= William Cowan (fur trader) =

Canadian fur trader (1818–1902)

Doctor William Cowan (c. 1818 – June 20, 1902) was a physician and fur trader.

He was born in Scotland in about 1818 and studied medicine at the University of Glasgow. He caught cholera during the epidemic of 1848-1849 and decided to move to British North America for his health. He went to Upper Fort Garry in the Red River settlement as a physician for a group being sent there.

In 1852, he was appointed chief magistrate and became a member of the Council of Assiniboia the following year. Cowan joined the Hudson's Bay Company as a doctor and fur trader and, in 1856, he was sent to Moose Factory. He became chief trader there in 1860. In 1862, he returned to Upper Fort Garry as second-in-command to the governor of Assiniboia, William Mactavish.

On November 2, 1869, Louis Riel and the National Committee took control of Upper Fort Garry. Cowan spent the winter under house arrest but is believed to have been sympathetic to Riel's group.

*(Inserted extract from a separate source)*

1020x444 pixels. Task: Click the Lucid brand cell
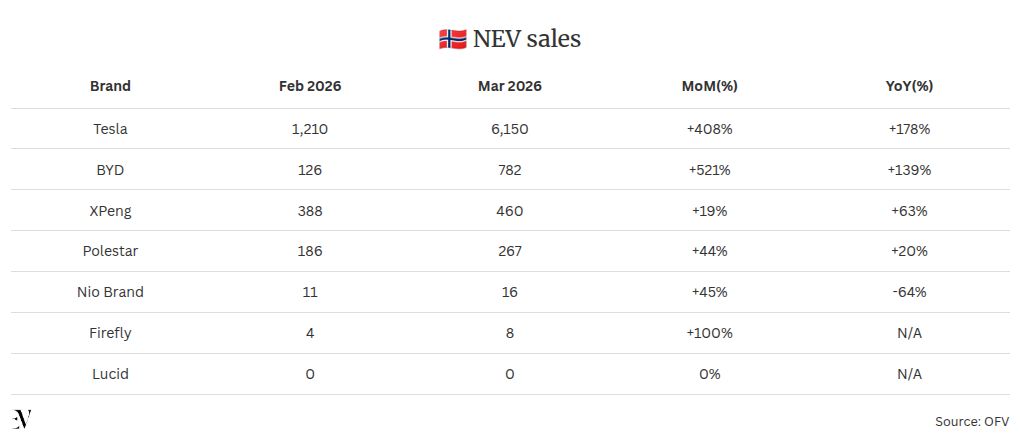tap(110, 374)
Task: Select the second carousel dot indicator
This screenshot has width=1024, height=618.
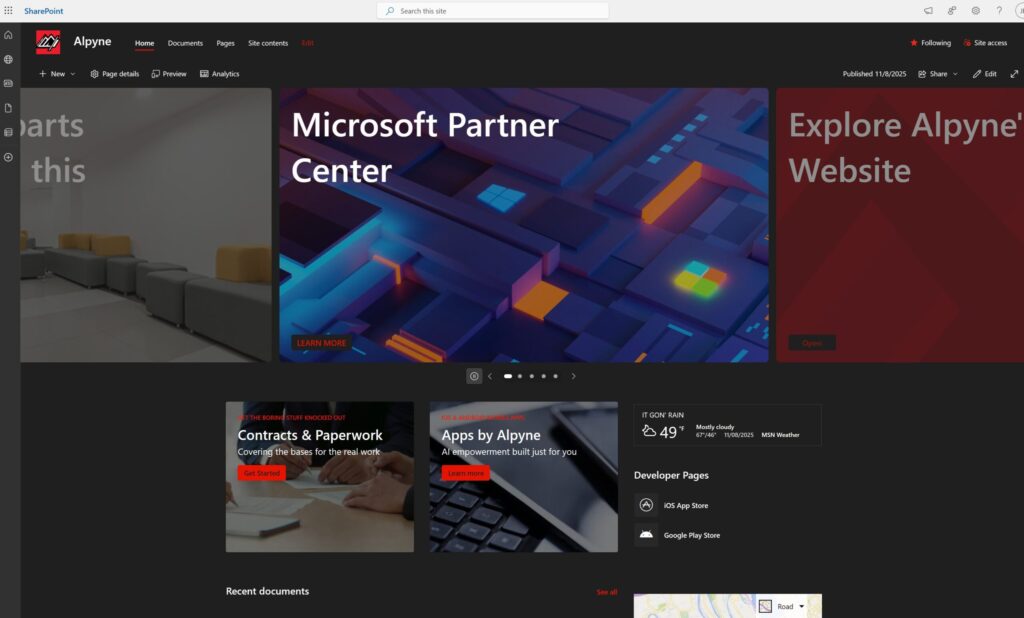Action: click(520, 376)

In the spring, Cowan left the colony and returned to Britain on furlough.

On his retirement in 1871, Cowan returned to Saint Paul, Minnesota. In 1879, he helped establish the Manitoba Historical Society and served as its president from 1881 to 1882. He served as an honorary consultant for the Winnipeg General Hospital, incorporated in 1882. In 1885, he returned to St. Paul and died there in 1902.

Cowan's journals served as an important record of the early events in the Red River Rebellion.